Kosmos 213
- Mission type: Uncrewed spacecraft
- Operator: OKB-1
- COSPAR ID: 1968-030A
- SATCAT no.: 03193
- Mission duration: 5 days

Spacecraft properties
- Spacecraft: Soyuz
- Spacecraft type: Soyuz 7K-OK # 7
- Manufacturer: OKB-1
- Launch mass: 6000 kg

Start of mission
- Launch date: 15 April 1968, 09:34:18 GMT
- Rocket: Soyuz 11A511 s/n U15000-06
- Launch site: Baikonur, Site 1/5
- Contractor: OKB-1

End of mission
- Landing date: 20 April 1968

Orbital parameters
- Reference system: Geocentric
- Regime: Low Earth
- Perigee altitude: 193 km
- Apogee altitude: 245 km
- Inclination: 51.4°
- Period: 89.16 minutes
- Epoch: 15 April 1968

Docking with Kosmos 212
- Docking date: 15 April 1968
- Undocking date: 15 April 1968

= Kosmos 213 =

Spacecraft

Kosmos 213 (Космос 213 meaning Cosmos 213) was one of a series of Soviet Soyuz programme test spacecraft whose purpose was to further test and develop the passenger version. Scientific data and measurements were relayed to earth by multichannel telemetry systems equipped with space-borne memory units.

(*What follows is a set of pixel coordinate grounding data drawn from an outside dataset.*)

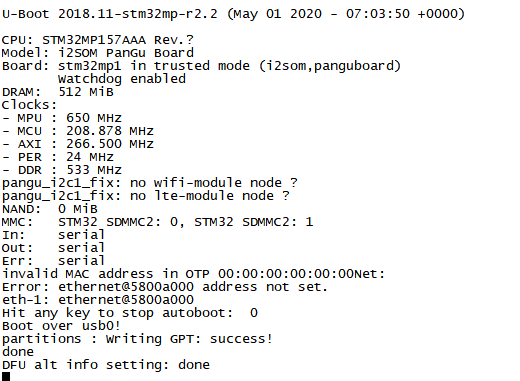Click the Clocks heading line
520x381 pixels.
[29, 105]
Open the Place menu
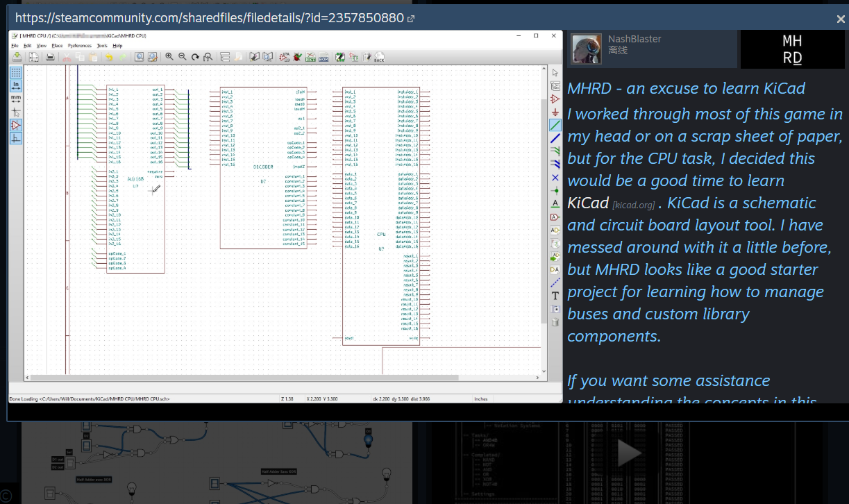This screenshot has width=849, height=504. coord(57,45)
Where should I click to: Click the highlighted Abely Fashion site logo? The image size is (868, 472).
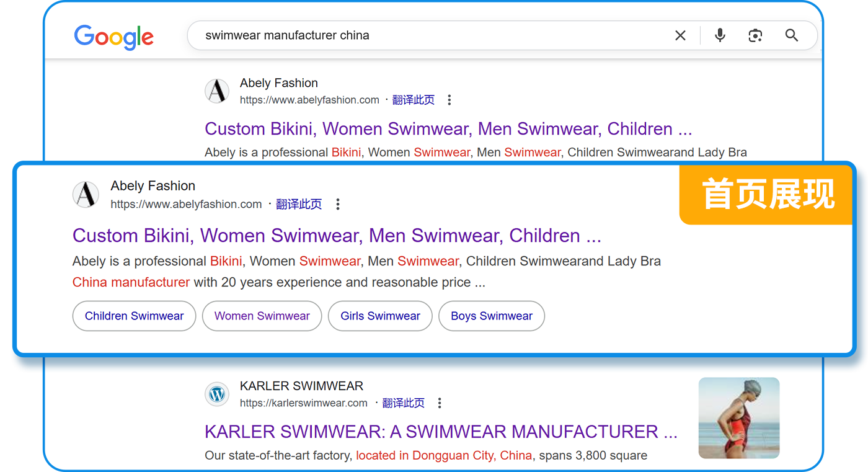coord(86,195)
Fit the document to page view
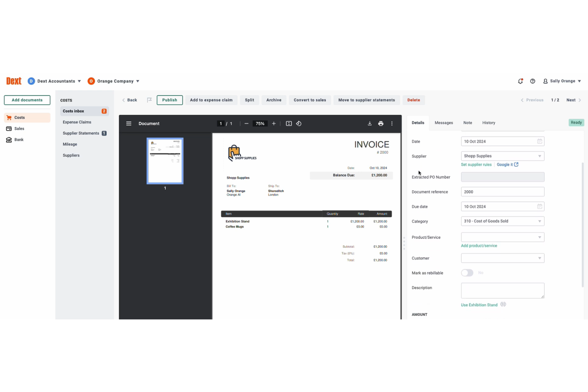The image size is (588, 392). tap(288, 123)
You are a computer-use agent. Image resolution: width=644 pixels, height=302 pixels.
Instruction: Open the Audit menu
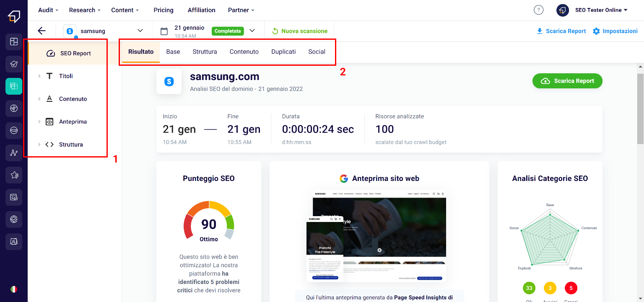48,10
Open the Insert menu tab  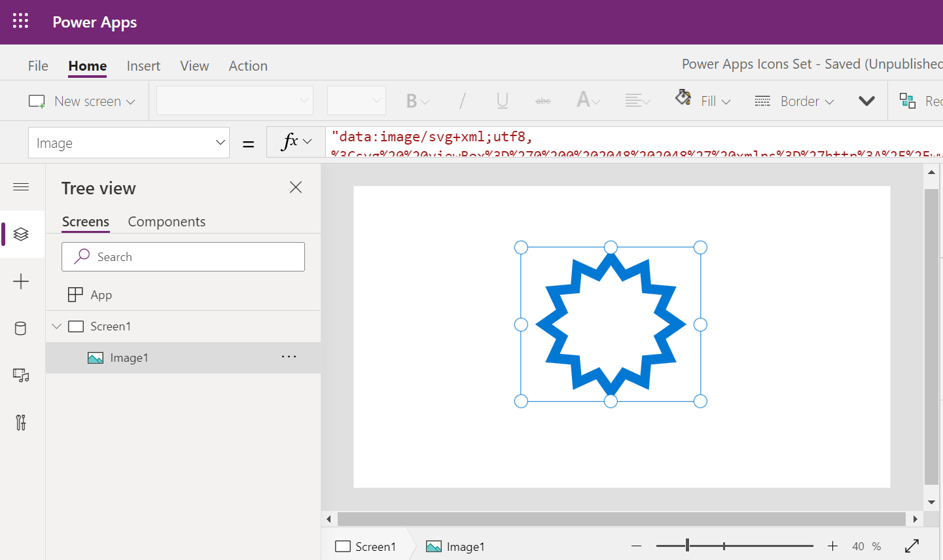pyautogui.click(x=143, y=66)
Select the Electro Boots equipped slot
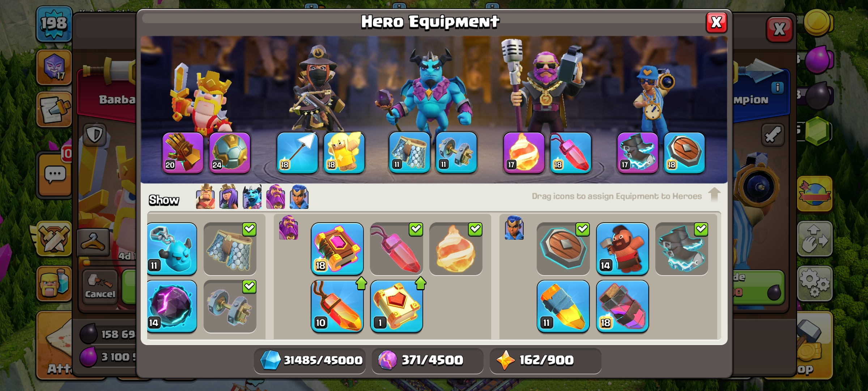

Kosmos 212 and Kosmos 213 automatically docked in orbit on April 15, 1968. Both spacecraft landed on Soviet territory.

==Mission==
On 15 April 1968 at 09:34:18 GMT, the Soyuz 11A511 s/n U15000-06 booster and Kosmos 213 were set up at Site 1/5 of Baikonur Cosmodrome and the planned mission could be carried out. Kosmos 213 was operated in a low Earth orbit, it had a perigee of 193 km, an apogee of 245 km, an inclination of 51.4°, and an orbital period of 89.16 minutes, and had a mass of 6000 kg.